Mexican Chorizo Vs. Spanish Chorizo: What's The Difference?

One is crumbled and pan-fried for dishes like breakfast tacos and lunchtime tortas. The other is sliced and eaten as is with cheeses and other cured meats during happy hour. Both are highly flavorful pork sausages called chorizo, but depending on which part of the world you're in, they look, feel, and taste very different. Here's how to distinguish between the most common types of chorizo — Mexican and Spanish — and decide which one works best for your sweet, smoky, spicy, or all-of-the-above recipe.

The key difference to remember between Mexican chorizo and Spanish chorizo is in the casing. Mexican chorizo is always removed from its casing and cooked before consumption, resulting in fine, fatty, brick-red crumbles that behave much like ground meat in recipes. Spanish chorizo, on the other hand, is usually ready to eat when purchased, casing and all, because it is dried during a days- or weeks-long curing process.

How Mexican chorizo is made and sold

Mexican chorizo is made with fresh ground sausage (usually pork, though beef and soy varieties are also available) that is moistened with additional pork fat and seasoned with vinegar, chilies, and spices. It gets its reddish hue from spicy red pepper and bold, warm flavor from additions like guajillo chile, oregano, cloves, cinnamon, and garlic.

After seasoning, Mexican chorizo is formed into short links, stuffed into casings, and left to air dry for one day to a week. It is often sold in packages of five links and stored with the other sausages and refrigerated meats at the supermarket.

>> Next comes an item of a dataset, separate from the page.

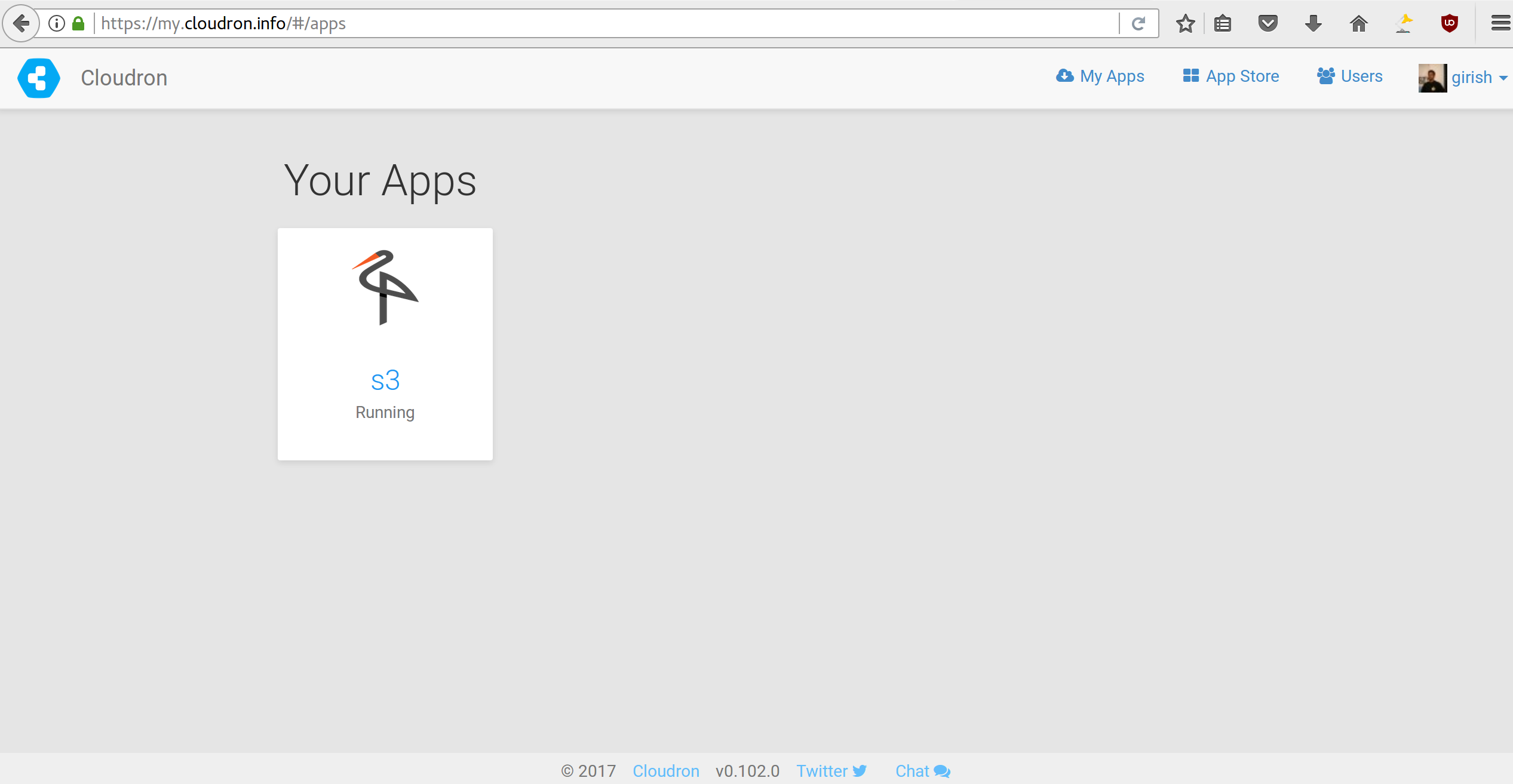
Task: Select the My Apps cloud icon
Action: coord(1066,76)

See what variations in ingredients you can discover from store to store and at Latin or farmers markets. "You will sometimes find special names like Longaniza, which describes a particular style of Mexican chorizo," chef Aarón Sánchez told Chowhound. "They're very regional."

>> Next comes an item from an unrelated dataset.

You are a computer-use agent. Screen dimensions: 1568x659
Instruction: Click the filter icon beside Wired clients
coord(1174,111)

How Spanish chorizo is made and sold

You can think of Spanish chorizo as "a hard sausage that's been cured like a salami," Sánchez explained to Chowhound. It begins with pork sourced from the jowl, belly, loin, back fat, and other areas of the pig. The meat is then coarsely chopped, rather than ground. Ingredients vary, but there is almost always hot or sweet pimentón (Spanish smoked paprika) for the signature scarlet color. Also often included are garlic, herbs, and white wine.

Spanish chorizo can be formed into short or long links, depending on the style, and air dried for several days or weeks, which will create differences in firmness. Some varieties are even fermented or smoked before the curing process. You can find Spanish chorizo online, at specialty stores. It can be found sliced or as the whole sausage with the charcuterie supplies in supermarket deli sections.

Different types of Spanish chorizo

Spanish chorizo has so many different variations that it would be inaccurate to lump them all under one large umbrella. Though most American grocers carry cured Spanish chorizo, there's also a raw variety called soft chorizo that should be thoroughly cooked before consumption. This type can be found in a casing, known as chorizo fresco, or loose, which is called picadillo. Chorizo semicurado is fermented, boosting both its acidity and shelf life, but not dried, so it is also cooked before eaten.

Common cured Spanish chorizos include chorizo riojano with garlic and both spicy and sweet pimentón, chorizo castellano with oregano, and chorizo andaluz with the classic seasonings, plus black pepper and cloves. The best (and the dreamiest) way to familiarize yourself with the country's different chorizo types would be to head to a butcher in Spain and order a giant platter of cured meats.

How Mexican chorizo and Spanish chorizo are used differently in recipes

Food experts believe that chorizo in general originated in the Catalonia region of Spain, reports Epicurious, and then spread throughout the world to influence the cuisines of Mexico, Portugal, Puerto Rico, Panama, the Philippines, and other countries. Look to those corners of the world for inspiration about what to do with your Spanish chorizo. While its chewy, salami-like texture makes it ideal for slicing and eating as a tapas dish with olives and manchego cheese, it can also be diced, crisped in a pan, and added to soup or seafood dishes for extra flavor.

Mexican chorizo, on the other hand, can be treated more like ground meat, fried and included in dishes like tacos, tostadas, chilaquiles, and melted queso. Because its flavor is already so strong, Mexican chorizo often does not need additional seasoning and actually benefits from being combined with fresh and bright ingredients for balance. For Sánchez, that balance comes from grilled pineapple and cilantro in a chorizo taco.